Nos físicos, combinei toda a minha força com carícias suaves, paciência e
imaginação, a fim de lhe dar o prazer máximo.
Levei
semanas para perceber o que estava acontecendo. Foi mais precisamente em uma
noite de conjunção carnal que, em êxtase, ele gritou com fôlego de modo tão
intenso que me preocupei com o sono dos vizinhos. Já havíamos conversado sobre
certas regras, as quais ele descumpria repetidamente, responsabilizando o calor
do momento pelos atos de insensatez.
Ele
passou a atuar com cada vez mais força e egoísmo, sem a suavidade e atenção que
lhe dispensei desde o primeiro encontro. Foi num momento assim, de peles
coladas pelos suores, que entendi que aquele não era um relacionamento justo.

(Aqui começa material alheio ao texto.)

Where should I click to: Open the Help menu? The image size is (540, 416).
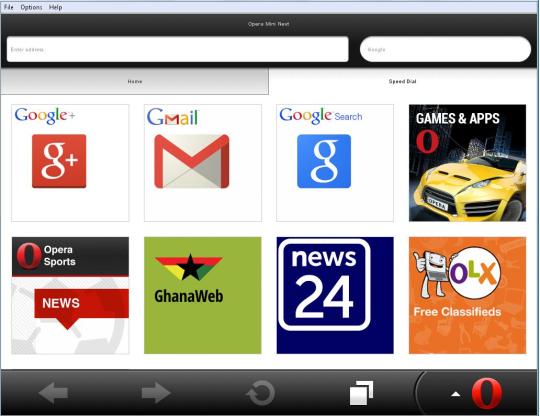coord(55,7)
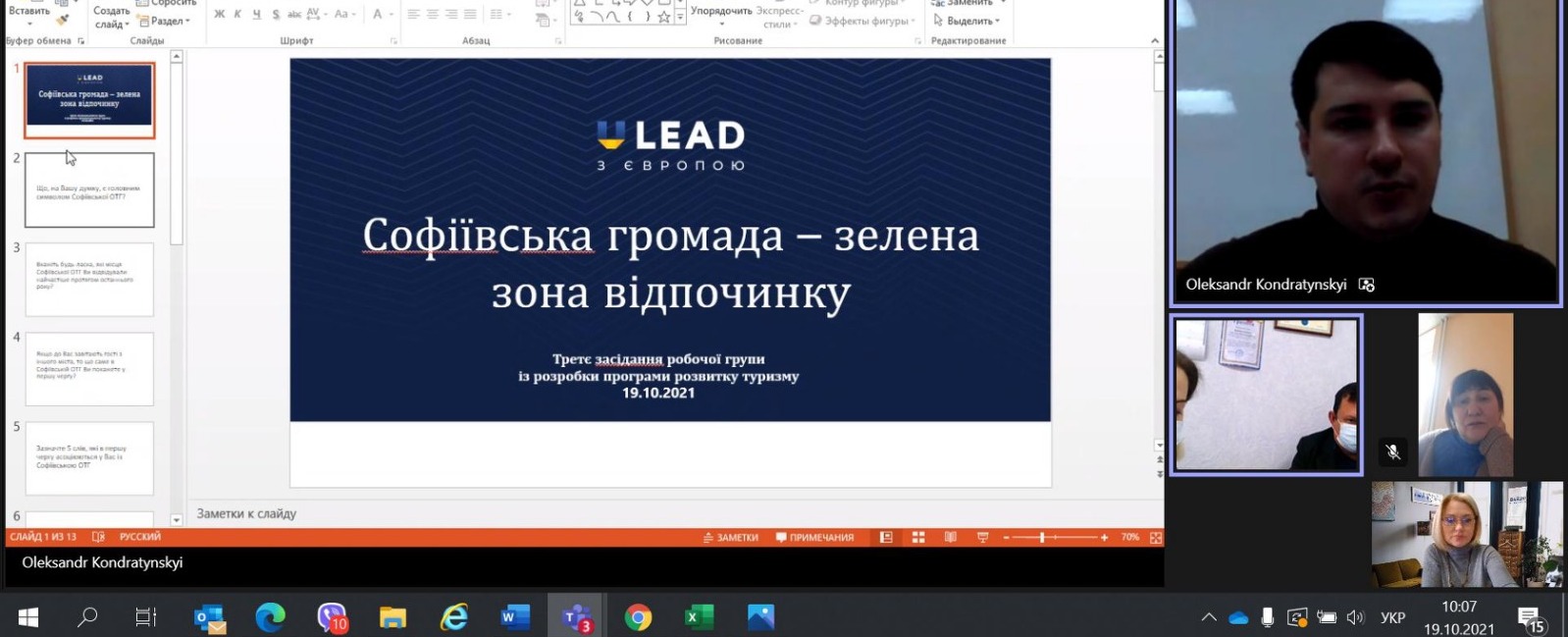Viewport: 1568px width, 637px height.
Task: Expand the Раздел dropdown
Action: pos(165,21)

Havia apenas investimento da minha parte. Eu lhe cedia meu tempo, minha
atenção, minha força, minha criatividade, e não obtinha o mesmo. Ele sugava tudo,
regulava até mesmo minhas amizades, mas não me entregava nada.
Assim
rompemos, e mesmo depois disto ele me roubou noites de sono, pois eu
acreditava ter agido com injustiça. Ao menos foi isso que ele me falou enquanto nos despedíamos. Somente mais tarde
fui concluir que, lhe dispensando, eu não havia lhe causado qualquer avaria. Ao
contrário, eu devia ter sido uma de suas caças perfeitas, daquelas que o
predador se alimenta até se fartar, e ainda garante uma reserva para sobreviver
por algum tempo.
Anos
depois, contando essa história para uma amiga, percebi que ela tinha alguma
informação e fiz com que me contasse. Com um sorriso malicioso, ela revelou que
também tinha tido um relacionamento rápido com o mesmo rapaz. Porém, com sua experiência,
logo notou uma malícia nas palavras dele, e até mesmo mentiras, típicas de quem
quer encantar para então sugar ao máximo tudo o que pode, e depois partir para
outra vítima.
A
vida seguiu, eu formei uma família e, apenas eventualmente, meus pensamentos eram
assombrados por ele, normalmente com compaixão. Talvez Angel fosse apenas um
ser humano, carente e com falhas como tantos somos.
Para
minha surpresa, recentemente percebi que ele se mudara para o meu prédio. Assim que coloquei os olhos nele, senti como se tivesse caído um raio sobre
mim. Sabe, ele tem ainda o seu charme.
E
se eu tivesse cometido um equívoco? Ao observá-lo, notei uma ponta de interesse
em seu olhar. Pensei, por certo tempo, que ele não havia tirado nada de mim que
eu não quisesse lhe dar. Já pensei em procurá-lo para viver uma aventura rápida
e descomprometida, como reparação pelo mal que lhe causei, mas sempre lembro de
algo que ouvi um dia. Que os vampiros de hoje não apenas abusam de você. Eles também fazem com que acredite que é você quem os está vampirizando.